"a considerably more advanced architecture and feature set compared to earlier IoT botnets," Fortinet researchers wrote — and their finding of a new Gafgyt variant called C0XMO makes that claim hard to dismiss.
Fortinet on C0XMO's modular architecture
Fortinet researchers discovered C0XMO and highlighted a modular design that separates the core payload from exploitation and lateral-movement components. That separation allows operators to update exploitation techniques, add or remove targeted CPU architectures, and expand lateral movement independently of the primary DDoS payload. The researchers describe the overall design as indicating "a greater degree of operational sophistication and complexity than typical Gafgyt malware."
Exploitation of CVE-2021-27137 and the DD-WRT vector
C0XMO is delivered by exploiting CVE-2021-27137, a buffer overflow vulnerability caused by insufficient user input. According to Fortinet, the flaw can be leveraged without authentication and leads to arbitrary code execution. The botnet was observed targeting DD-WRT router firmware and was also seen striking a Japanese technology company — although the researchers state the source IP address associated with that activity resolved to a device located in Germany.

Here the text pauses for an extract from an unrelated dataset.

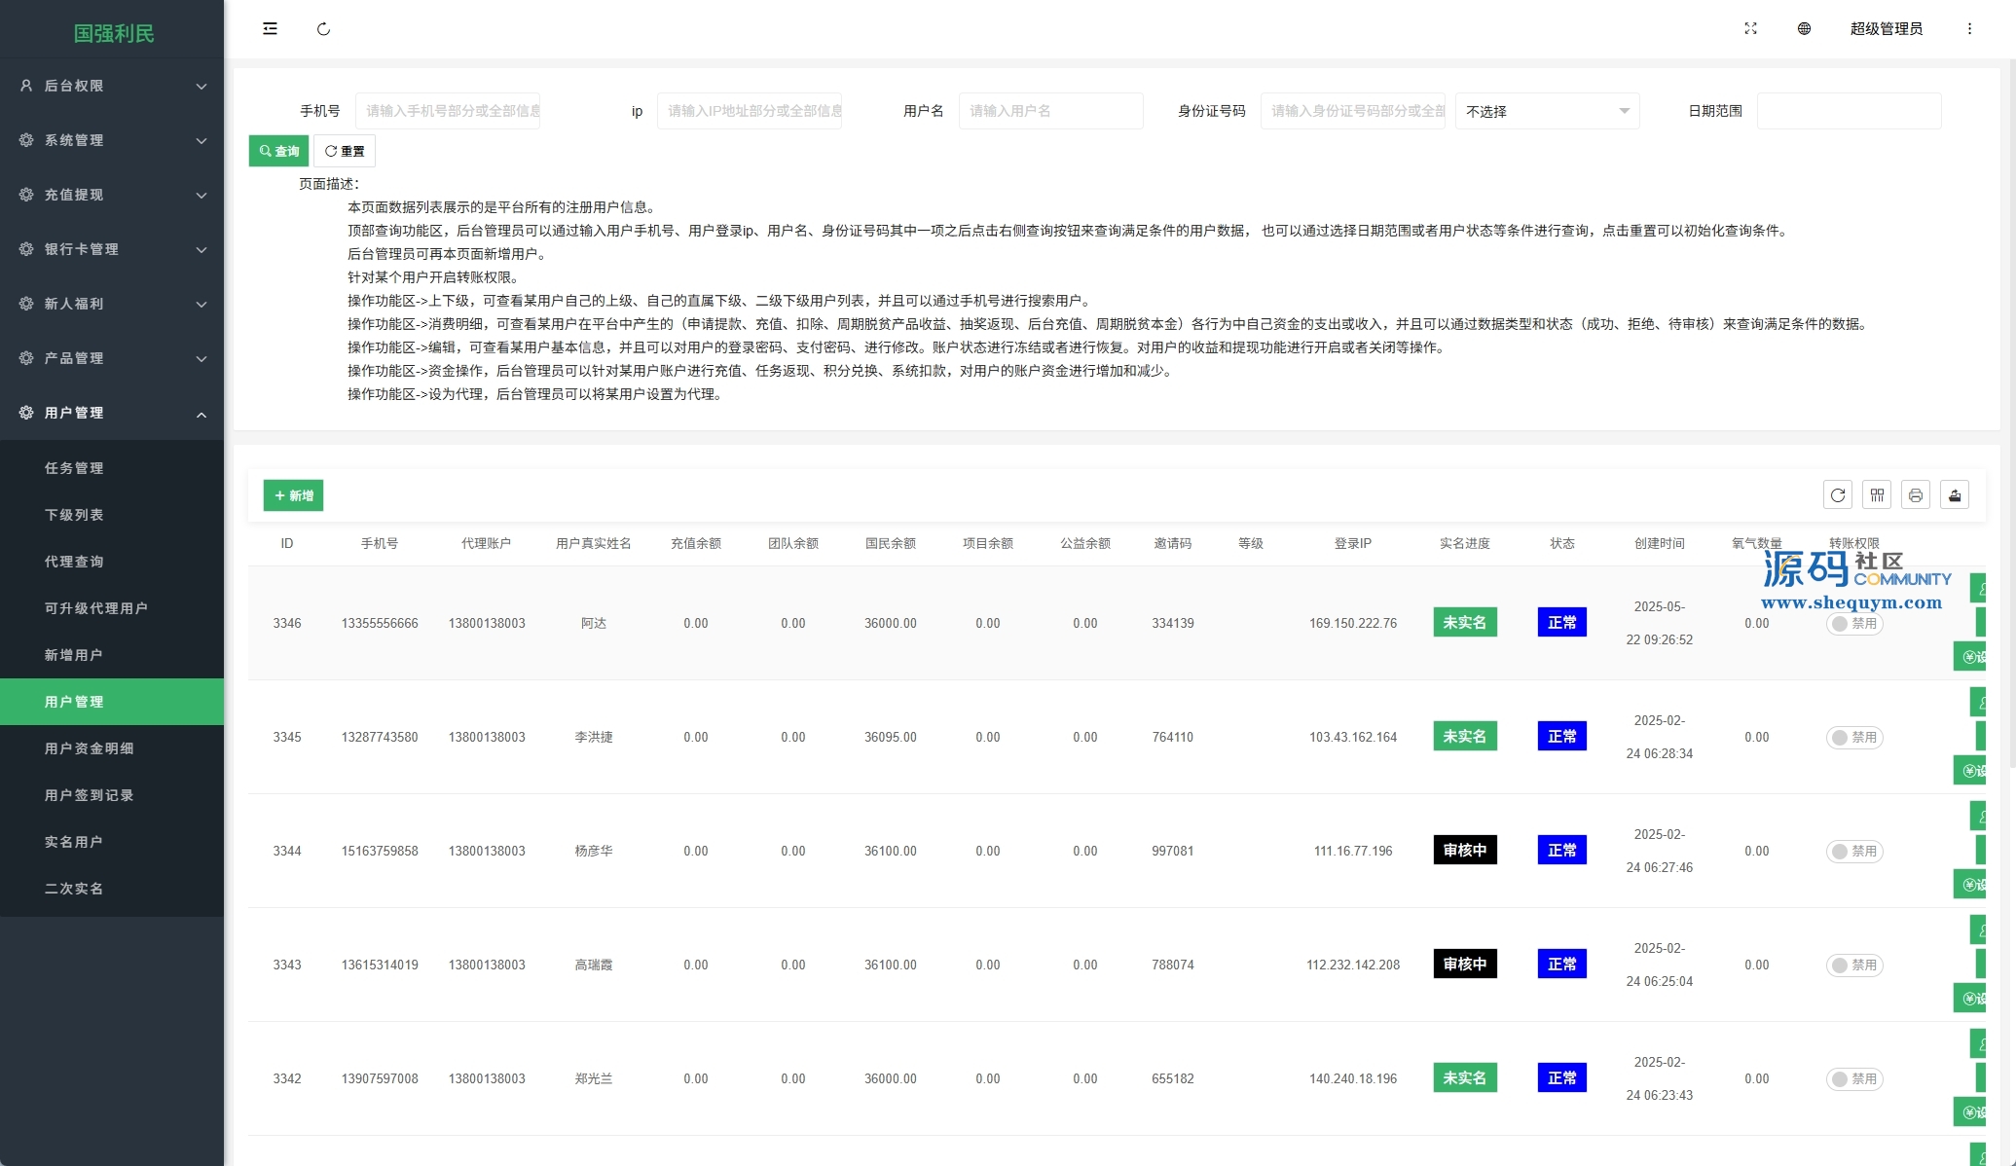The height and width of the screenshot is (1166, 2016).
Task: Click the green 查询 search button
Action: click(278, 151)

Lateral movement: Python scanner, ports, and architecture diversity
For distribution and lateral movement, C0XMO uses a Python-based scanner that downloads and installs additional packages such as requests, paramiko, and beautifulsoup4 to support network scanning, SSH/telnet activity, and web interactions. The scanner launches worker threads that randomly scan internet-facing systems on common ports including 22 (SSH), 23 (Telnet), 80/443 (HTTP/HTTPS), 7547, 8080, 8443, 8888, and others.
After discovering a reachable host, the malware attempts to brute-force weak Telnet and SSH credentials, probes the CPU architecture, and deploys a compatible C0XMO binary. Fortinet found samples targeting a wide range of CPU families — ARM, MIPS, PowerPC, SuperH, x86, x86_64, and additional architectures — and noted exploits aimed at DVRs, routers, video management platforms, and Android-based devices.

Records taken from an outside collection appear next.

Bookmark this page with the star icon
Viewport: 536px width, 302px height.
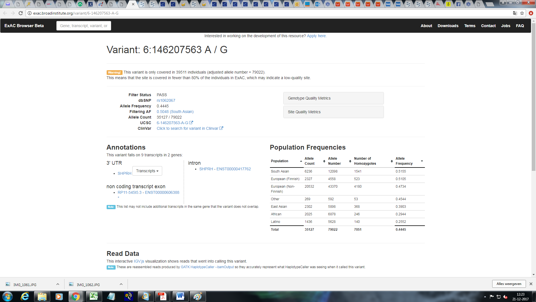(x=522, y=13)
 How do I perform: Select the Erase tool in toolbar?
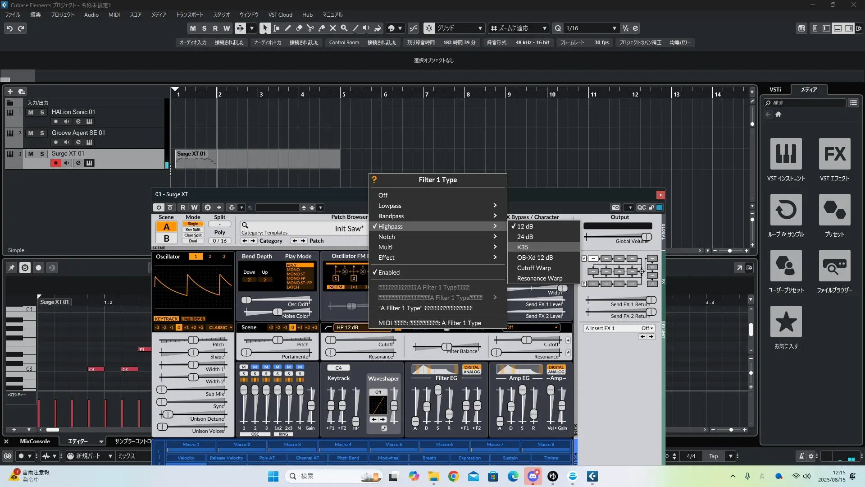pyautogui.click(x=299, y=28)
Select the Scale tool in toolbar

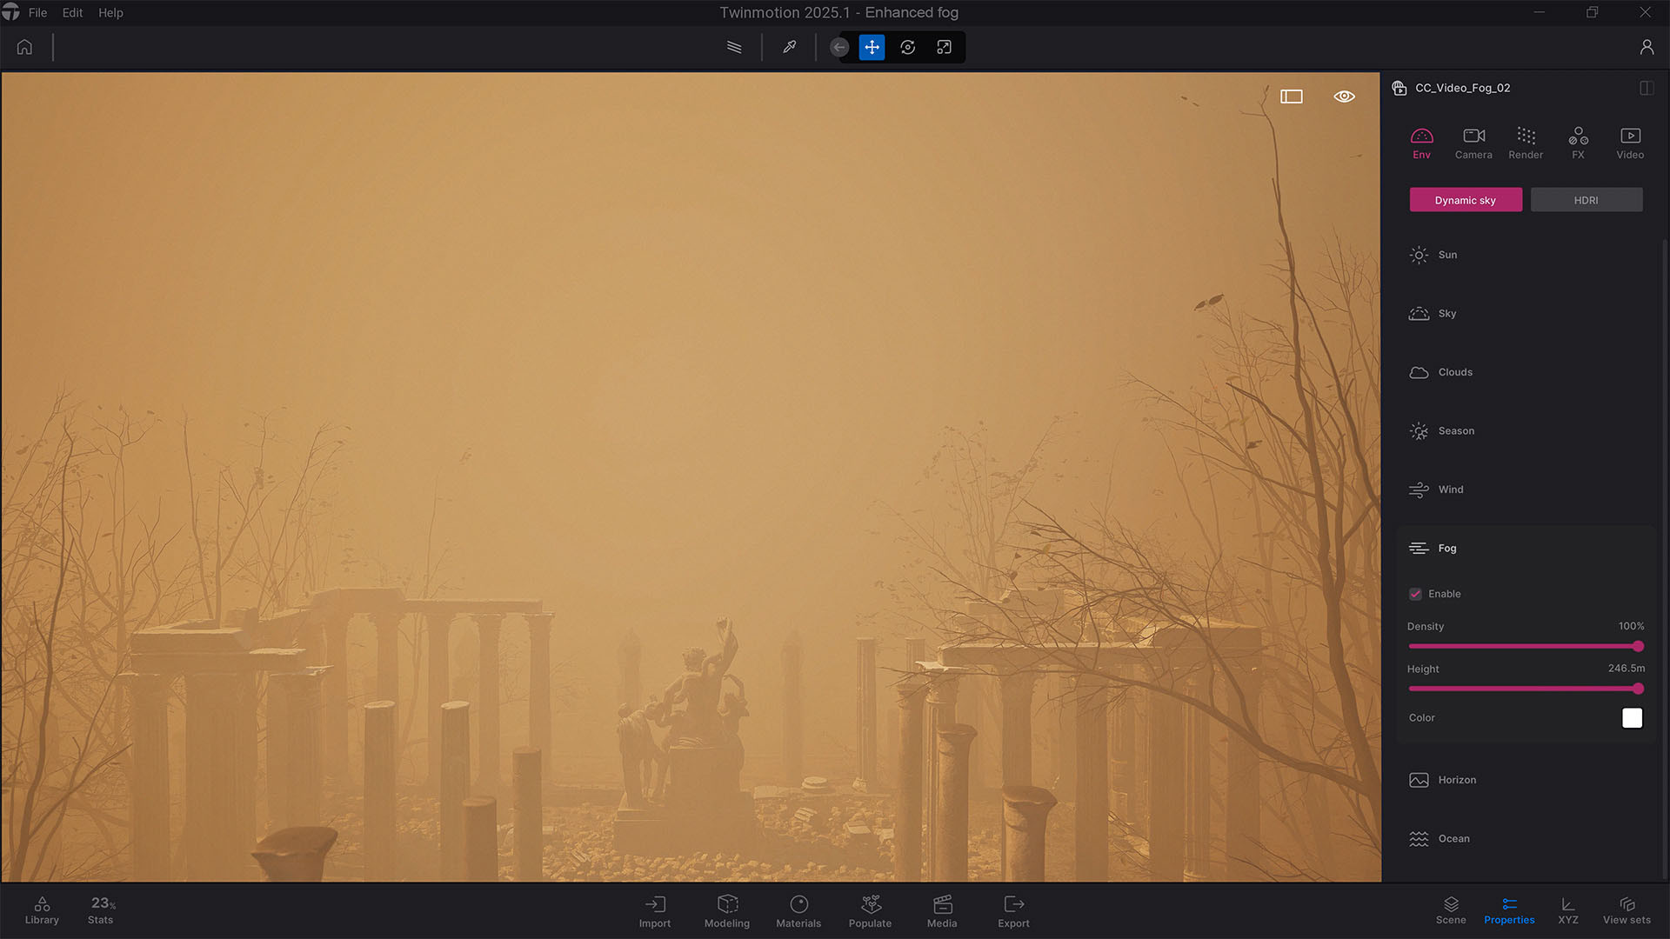944,47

Persistence, self‑protection, and removal of rivals
Once installed, C0XMO copies itself to hidden locations such as /tmp/.sys, /var/tmp/.sys, and /dev/shm/.sys, creates cron jobs that relaunch the malware every 15 minutes, and modifies shell startup files to enable automatic execution. The botnet actively scans running processes to find competing botnet clients, red-team tools, programming utilities, and network services that could interfere with its operation; it then terminates those processes, deletes binaries, and removes persistence mechanisms including cron jobs, init scripts, system services, and shell profile entries.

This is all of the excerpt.